In 2016, Donald Trump was able to win the electoral college with 46% of the popular vote. Even if he is able to replicate that level of support this year (he is currently at 42%), it will not be enough. With a historically low third-party vote and very few undecideds, Biden is polling significantly better than Clinton at this late stage. Unlike Clinton, he is also breaching 50% in enough states to secure 270 electoral votes. I’ve said it before but I’ll repeat it here - Trump’s base mobilisation strategy is not good enough.
Usually, when a president is elected by a hair’s breadth, the next four years are an opportunity to expand their coalition. Twenty years ago, another Republican narrowly claimed the White House following a loss in the popular vote. While certainly a divisive figure, George W. Bush ultimately won re-election by a larger electoral college margin than before and got three million more votes than his opponent. No doubt, Bush was effective at mobilising his base, but he also won a higher share of the women and ethnic minority vote than any Republican since. Trump, meanwhile, has done little to appeal to those outside his tent. He claims to represent the ‘silent majority’, but all evidence points to him being the leader of a rather loud minority.
On the flip side, it is far too late for the president to embark upon a grand persuasion mission. Save a major unforeseen event, his only hope of re-election rests on a record-breaking polling error and abnormally high rejection rates for (predominantly Democratic) mail-in ballots.
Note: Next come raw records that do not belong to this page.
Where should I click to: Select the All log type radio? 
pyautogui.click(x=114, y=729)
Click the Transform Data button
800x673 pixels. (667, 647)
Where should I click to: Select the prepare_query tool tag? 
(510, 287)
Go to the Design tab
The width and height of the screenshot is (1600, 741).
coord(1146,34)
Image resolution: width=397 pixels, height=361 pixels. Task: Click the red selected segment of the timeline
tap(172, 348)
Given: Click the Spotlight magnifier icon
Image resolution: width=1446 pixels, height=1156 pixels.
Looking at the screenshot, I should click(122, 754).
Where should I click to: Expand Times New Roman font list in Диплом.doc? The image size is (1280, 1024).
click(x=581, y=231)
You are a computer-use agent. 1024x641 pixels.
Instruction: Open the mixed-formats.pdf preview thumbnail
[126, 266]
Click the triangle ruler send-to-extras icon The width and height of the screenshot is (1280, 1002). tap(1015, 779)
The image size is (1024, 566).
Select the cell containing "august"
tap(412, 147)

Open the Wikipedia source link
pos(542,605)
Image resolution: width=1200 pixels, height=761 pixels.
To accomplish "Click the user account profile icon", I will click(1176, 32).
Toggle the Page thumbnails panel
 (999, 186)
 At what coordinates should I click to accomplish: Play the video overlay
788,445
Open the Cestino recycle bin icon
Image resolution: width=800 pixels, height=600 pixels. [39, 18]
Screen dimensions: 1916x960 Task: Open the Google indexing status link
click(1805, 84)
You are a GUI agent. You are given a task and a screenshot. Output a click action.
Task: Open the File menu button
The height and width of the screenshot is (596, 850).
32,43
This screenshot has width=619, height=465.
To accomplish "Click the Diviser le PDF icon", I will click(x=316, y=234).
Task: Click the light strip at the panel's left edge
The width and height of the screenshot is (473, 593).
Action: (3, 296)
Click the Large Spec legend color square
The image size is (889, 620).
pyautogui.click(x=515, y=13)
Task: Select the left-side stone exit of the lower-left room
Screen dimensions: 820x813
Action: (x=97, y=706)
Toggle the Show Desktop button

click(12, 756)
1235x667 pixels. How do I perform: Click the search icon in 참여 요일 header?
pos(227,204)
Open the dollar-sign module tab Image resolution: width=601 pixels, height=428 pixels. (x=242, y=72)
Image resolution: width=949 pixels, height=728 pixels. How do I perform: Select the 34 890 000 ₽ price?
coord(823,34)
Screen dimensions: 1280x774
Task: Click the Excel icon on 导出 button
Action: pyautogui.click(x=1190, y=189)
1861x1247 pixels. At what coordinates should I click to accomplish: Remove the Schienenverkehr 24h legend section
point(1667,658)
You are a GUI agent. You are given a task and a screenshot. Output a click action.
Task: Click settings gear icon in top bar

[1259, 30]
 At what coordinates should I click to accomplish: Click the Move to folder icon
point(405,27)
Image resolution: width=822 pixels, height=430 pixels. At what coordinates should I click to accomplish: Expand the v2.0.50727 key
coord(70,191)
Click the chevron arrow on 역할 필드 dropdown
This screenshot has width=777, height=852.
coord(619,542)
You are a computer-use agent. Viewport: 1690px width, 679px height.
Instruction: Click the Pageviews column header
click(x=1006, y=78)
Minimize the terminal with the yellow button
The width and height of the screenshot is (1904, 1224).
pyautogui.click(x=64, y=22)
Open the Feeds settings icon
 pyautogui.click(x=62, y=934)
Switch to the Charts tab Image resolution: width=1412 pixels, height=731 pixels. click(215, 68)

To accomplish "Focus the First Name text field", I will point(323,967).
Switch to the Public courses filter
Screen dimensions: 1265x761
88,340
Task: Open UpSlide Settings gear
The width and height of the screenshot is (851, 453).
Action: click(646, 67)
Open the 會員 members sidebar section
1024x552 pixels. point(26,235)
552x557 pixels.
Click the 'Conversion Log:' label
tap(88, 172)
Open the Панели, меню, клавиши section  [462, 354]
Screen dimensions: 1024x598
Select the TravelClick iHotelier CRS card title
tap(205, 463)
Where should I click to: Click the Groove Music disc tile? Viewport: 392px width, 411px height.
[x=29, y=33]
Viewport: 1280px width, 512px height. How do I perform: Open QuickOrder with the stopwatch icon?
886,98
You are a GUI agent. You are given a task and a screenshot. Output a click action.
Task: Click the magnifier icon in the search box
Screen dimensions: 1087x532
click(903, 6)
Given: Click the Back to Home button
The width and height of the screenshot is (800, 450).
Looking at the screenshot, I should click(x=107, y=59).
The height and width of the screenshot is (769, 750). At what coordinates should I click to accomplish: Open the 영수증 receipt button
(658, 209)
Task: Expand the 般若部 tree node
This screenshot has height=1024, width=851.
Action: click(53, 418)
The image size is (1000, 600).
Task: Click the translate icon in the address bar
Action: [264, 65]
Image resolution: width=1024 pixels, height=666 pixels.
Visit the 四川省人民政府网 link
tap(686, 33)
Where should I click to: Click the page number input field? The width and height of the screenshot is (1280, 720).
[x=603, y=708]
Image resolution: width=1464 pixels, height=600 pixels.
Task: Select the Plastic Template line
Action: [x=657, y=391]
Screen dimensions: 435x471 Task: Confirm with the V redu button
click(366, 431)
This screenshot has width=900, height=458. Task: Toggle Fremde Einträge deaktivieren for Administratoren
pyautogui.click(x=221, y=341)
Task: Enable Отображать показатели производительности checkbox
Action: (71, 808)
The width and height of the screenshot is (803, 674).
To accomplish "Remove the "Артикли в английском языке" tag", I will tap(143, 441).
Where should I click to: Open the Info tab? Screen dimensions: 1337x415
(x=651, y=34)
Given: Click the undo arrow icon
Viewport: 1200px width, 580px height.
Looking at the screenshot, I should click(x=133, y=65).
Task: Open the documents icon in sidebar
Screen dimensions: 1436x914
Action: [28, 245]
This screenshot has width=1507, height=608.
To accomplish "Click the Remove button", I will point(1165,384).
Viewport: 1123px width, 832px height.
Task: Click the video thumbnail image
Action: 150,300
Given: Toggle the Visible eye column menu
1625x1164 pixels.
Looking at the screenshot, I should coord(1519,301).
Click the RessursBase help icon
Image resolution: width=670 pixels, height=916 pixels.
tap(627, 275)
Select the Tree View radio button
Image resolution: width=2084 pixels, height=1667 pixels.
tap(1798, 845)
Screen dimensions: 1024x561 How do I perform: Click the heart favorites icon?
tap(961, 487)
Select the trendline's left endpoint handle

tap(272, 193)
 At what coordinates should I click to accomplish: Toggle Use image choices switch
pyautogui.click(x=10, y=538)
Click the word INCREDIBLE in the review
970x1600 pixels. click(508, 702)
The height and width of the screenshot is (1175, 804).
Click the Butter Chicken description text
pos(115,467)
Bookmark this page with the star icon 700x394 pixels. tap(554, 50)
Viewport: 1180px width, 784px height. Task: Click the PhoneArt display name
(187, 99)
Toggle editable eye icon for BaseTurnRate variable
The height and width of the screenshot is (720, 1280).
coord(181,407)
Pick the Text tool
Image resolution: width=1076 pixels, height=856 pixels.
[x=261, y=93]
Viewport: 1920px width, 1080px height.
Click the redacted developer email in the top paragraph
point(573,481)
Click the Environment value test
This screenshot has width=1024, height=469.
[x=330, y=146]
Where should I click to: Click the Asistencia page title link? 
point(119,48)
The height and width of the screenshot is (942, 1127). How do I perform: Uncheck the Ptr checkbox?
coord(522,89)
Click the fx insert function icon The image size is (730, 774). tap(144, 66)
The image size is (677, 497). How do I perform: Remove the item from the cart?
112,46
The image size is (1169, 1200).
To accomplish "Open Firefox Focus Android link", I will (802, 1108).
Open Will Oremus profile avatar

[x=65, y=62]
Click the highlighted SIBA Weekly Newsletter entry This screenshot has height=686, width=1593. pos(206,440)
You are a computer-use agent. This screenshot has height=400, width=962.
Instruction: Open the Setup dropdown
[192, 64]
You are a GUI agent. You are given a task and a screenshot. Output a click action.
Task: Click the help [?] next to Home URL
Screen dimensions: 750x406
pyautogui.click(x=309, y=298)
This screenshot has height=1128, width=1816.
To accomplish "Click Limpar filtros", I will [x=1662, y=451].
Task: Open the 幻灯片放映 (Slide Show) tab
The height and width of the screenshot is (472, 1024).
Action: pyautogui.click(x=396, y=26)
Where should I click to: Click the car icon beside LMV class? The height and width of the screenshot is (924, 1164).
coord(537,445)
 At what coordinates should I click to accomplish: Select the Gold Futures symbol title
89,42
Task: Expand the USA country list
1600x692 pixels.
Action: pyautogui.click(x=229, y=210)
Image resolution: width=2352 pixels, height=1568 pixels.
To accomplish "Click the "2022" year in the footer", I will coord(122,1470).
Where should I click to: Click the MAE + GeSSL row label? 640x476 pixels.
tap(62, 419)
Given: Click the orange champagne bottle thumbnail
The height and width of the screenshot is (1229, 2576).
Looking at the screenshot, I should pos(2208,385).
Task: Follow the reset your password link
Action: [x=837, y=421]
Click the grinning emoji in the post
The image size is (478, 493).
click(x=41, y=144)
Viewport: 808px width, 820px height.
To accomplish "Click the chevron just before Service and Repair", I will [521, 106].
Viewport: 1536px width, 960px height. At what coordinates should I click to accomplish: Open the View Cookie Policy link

Finally, as we look towards election day, we must remember that we are currently deep into election month, with at least 8.7 million people having already voted. In two battleground states, Minnesota and Wisoncsin, the reported early and absentee vote is now over 20% of 2016 turnout. In Florida, a must-win state of President Trump, well over a million have cast their ballots. This is all happening in a national environment which, if the polls are even remotely correct, is devastating for Trump, making an upset less likely by the day.